Brazilian Senate recommends President Bolsonaro to face 11 criminal charges.

The latest episode of Brazil’s major political crisis took place last week, as Brazilian senator Renan Calheiros said during a radio interview that a Senate investigation into the government’s handling of the COVID pandemic will recommend in the final report that right-wing President Jair Bolsonaro face 11 different criminal charges.

Calheiros, who was the person leading the inquiry, is one of the most vocal opposition politicians in the South American nation. Critics say the fact that he was the one leading the investigation suggests this could be another case of the legislative branch taking actions against President Bolsonaro based on political interests. On the other hand, different media outlets and political analysts claim that while Calheiros role might seem suspicious, the investigation was made in the most transparent manner.

President Bolsonaro

During the interview, Calheiros explained that the investigation was officially launched in April, and it had already collected “plenty of evidence” to show that President Bolsonaro must be charged “with genocide against Brazil’s indigenous population.” In addition, he explained that President Bolsonaro must be charged with violation of different sanitary measures, forgery of private files, malfeasance, the irregular use of Brazil’s public funds, incitement to crime, and some other alleged crimes.
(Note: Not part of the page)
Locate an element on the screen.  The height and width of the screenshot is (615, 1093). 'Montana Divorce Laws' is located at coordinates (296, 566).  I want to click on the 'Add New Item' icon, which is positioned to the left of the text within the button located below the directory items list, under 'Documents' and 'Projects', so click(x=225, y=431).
Despite these remarks, and the alleged evidence that the Senate investigation could show, most political analysts in Brazil agree that is quite unlikely that this situation could eventually lead to any sort of trial. In fact, many political analysts in Brazil suggest that this situation could actually benefit the conservative leader, considering that he has been claiming over the last few months that the Senate is biased and wants to commit a “political assassination.”

Being a populist, President Bolsonaro could capitalize the Senate’s actions against him and the huge possibility that these won’t affect him to increase his popularity. A situation that the Brazilian president desperately needs considering the second rise of former president and left-wing leader Lula da Silva, and the way so many polls in the country suggest he’s the absolute favorite to win the upcoming presidential election.

President Bolsonaro’s controversial take on COVID.

The conservative leader, who was infected with COVID-19 last year, has been vocal in his stance against the lockdown measures to contain the spread, claiming that such approach would end up being “the worst thing for the poorest communities in Brazil.”

In addition, President Bolsonaro has pushed unproven treatments against COVID, especially the hydroxychloroquine, which he said he used to treat himself when he was infected. Moreover, he has expressed some vaccine doubts and even downplayed the severity of the COVID pandemic, making controversial and even offensive remarks where he suggested that COVID wasn’t a deadly virus.

More members of the Brazilian government.

Far from being President Bolsonaro the only member of the Brazilian government that the Senate will formally ask to be charged for different crimes, there are other figures that the investigation also make name. This way, the investigation will recommend that President Bolsonaro’s former Health Minister Eduardo Pazuello also be charged with crimes, along with some of the president’s sons. However, Calheiros hasn’t revealed which sons could face criminal charges.

While the office of Brazil’s Attorney General has the legal power to charge the country’s president, the Supreme Court (which has been vocal on its stance against President Bolsonaro’s authoritarian positions) will have to request authorization from Brazil’s lower house to properly proceed. On this point, the main issue that this process has is that it is extremely unlikely that Congress might sign such a request, considering that the number of opposition congressmen in this part of the legislative branch is not as powerful as in the Senate.